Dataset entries
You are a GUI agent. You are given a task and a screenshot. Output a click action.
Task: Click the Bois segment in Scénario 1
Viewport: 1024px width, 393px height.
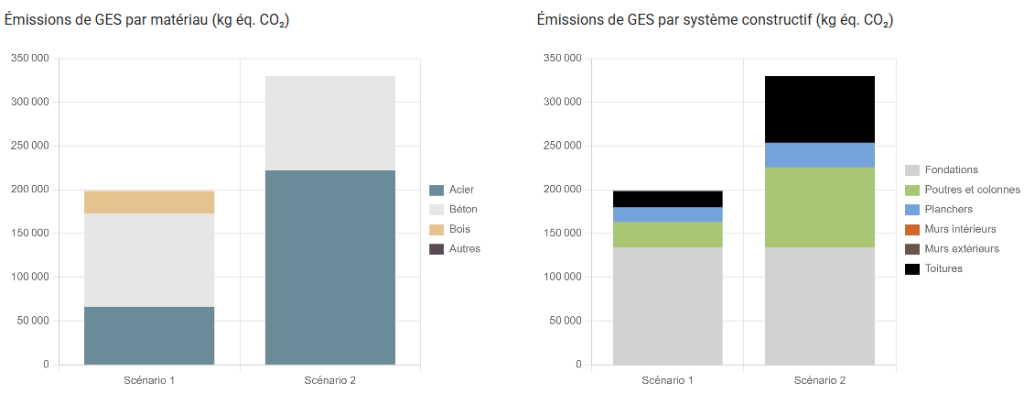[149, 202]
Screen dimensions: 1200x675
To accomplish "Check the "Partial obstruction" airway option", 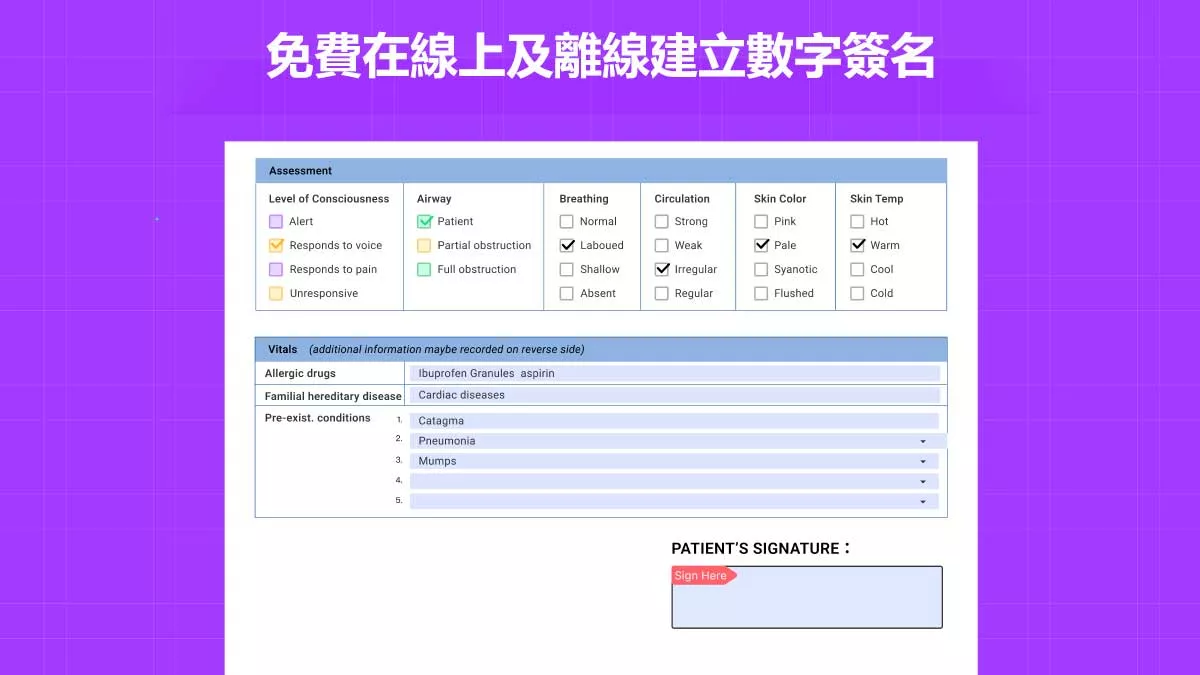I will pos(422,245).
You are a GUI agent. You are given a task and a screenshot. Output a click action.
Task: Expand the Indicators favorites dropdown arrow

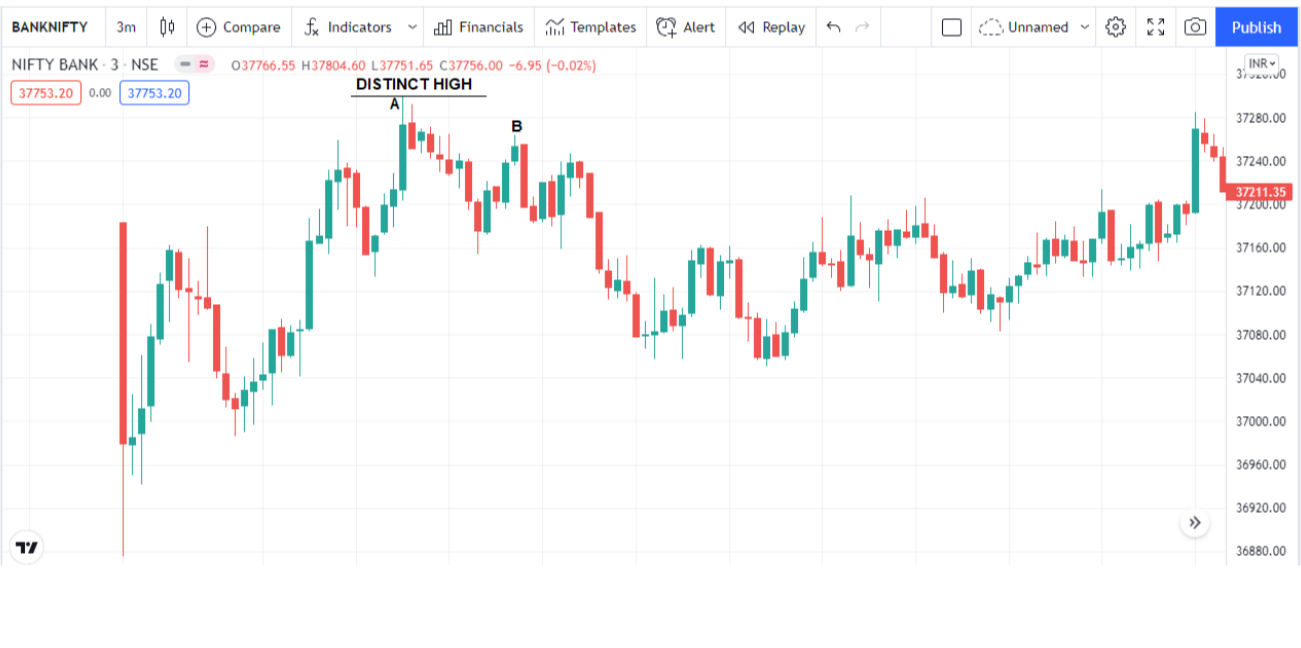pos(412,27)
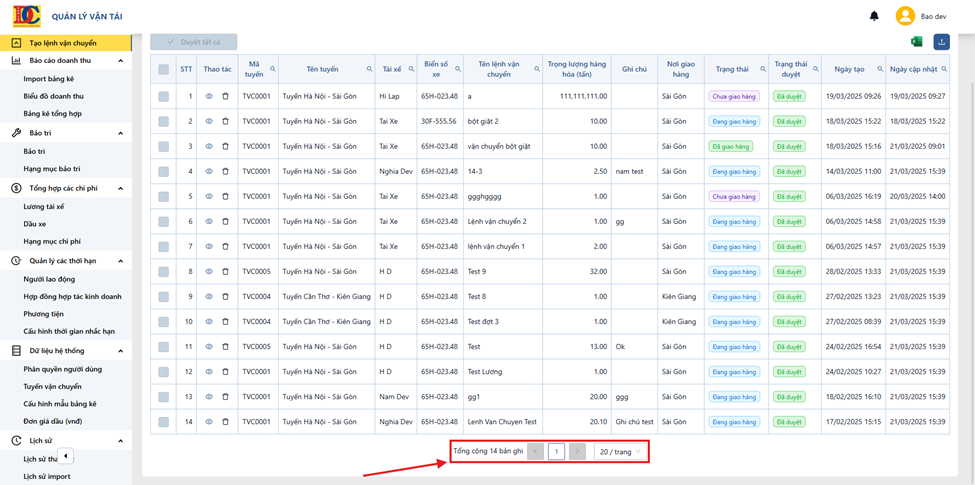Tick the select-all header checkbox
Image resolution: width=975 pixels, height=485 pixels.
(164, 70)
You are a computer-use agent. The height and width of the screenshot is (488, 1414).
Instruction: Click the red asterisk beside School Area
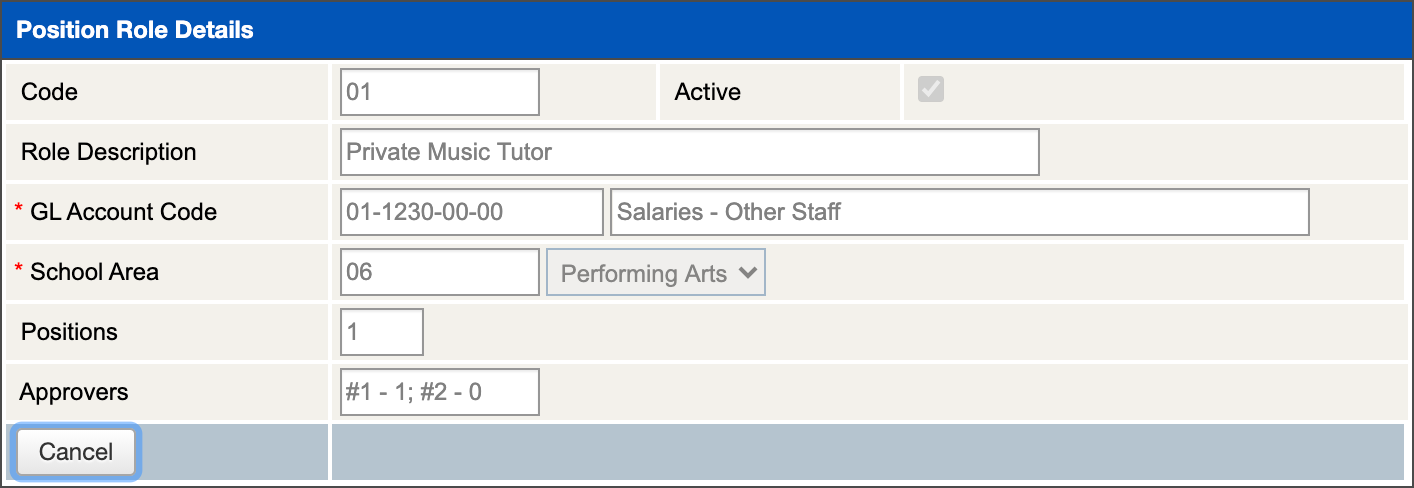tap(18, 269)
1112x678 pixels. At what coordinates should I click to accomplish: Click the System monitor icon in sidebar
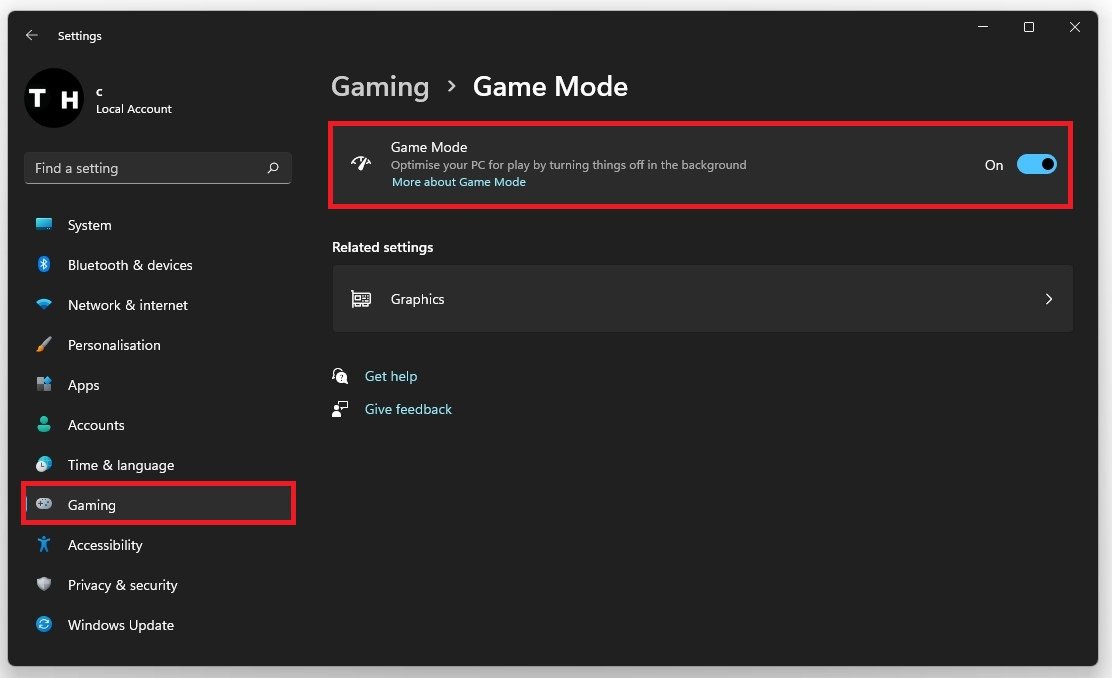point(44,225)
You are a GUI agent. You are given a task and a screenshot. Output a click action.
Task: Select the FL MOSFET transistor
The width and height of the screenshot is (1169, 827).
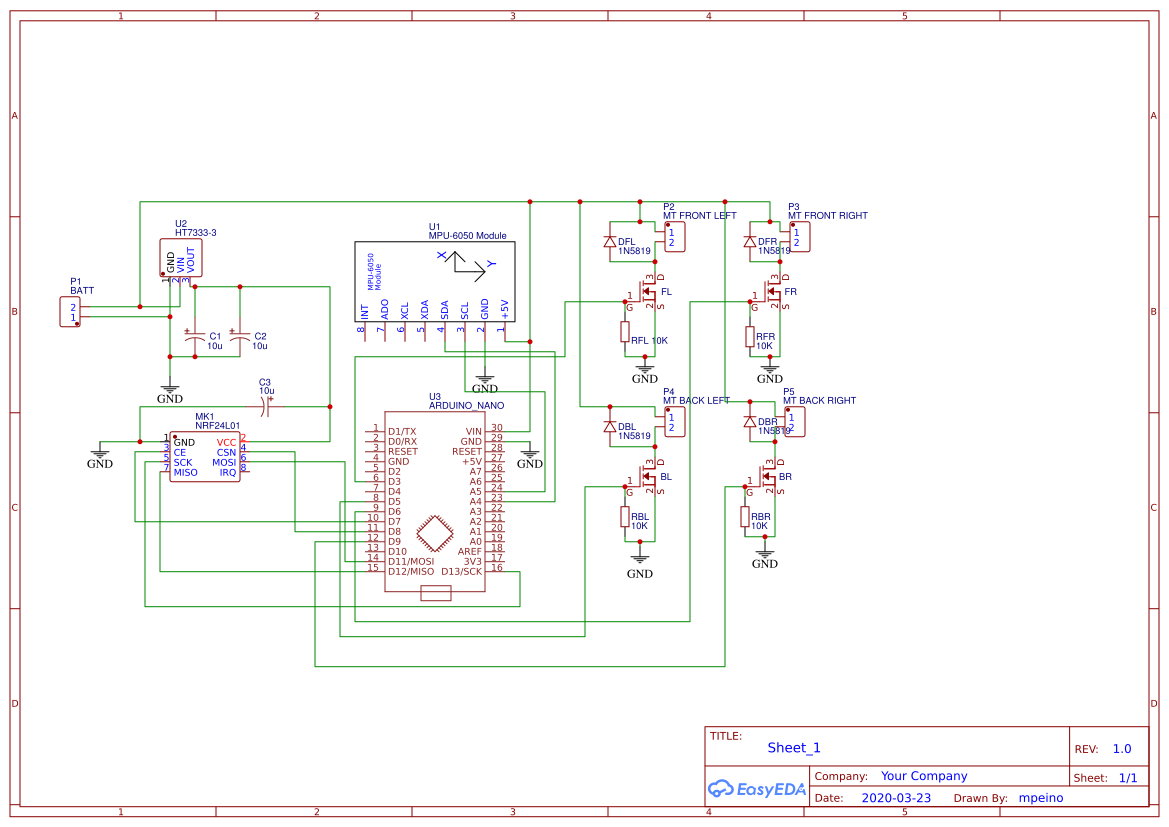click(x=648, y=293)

## [TASK BRIEF]
Repeat nothing but the lines from the one containing "1112x678 pixels. At" through the end of the entries, exactly, and skip the pictures.

## [RESULT OF THE EXERCISE]
1112x678 pixels. At what coordinates should I click to accomplish: Click the System monitor icon in sidebar
point(44,225)
You are a GUI agent. You are given a task and a screenshot. Output a click action.
Task: Select the FL MOSFET transistor
The width and height of the screenshot is (1169, 827).
click(x=648, y=293)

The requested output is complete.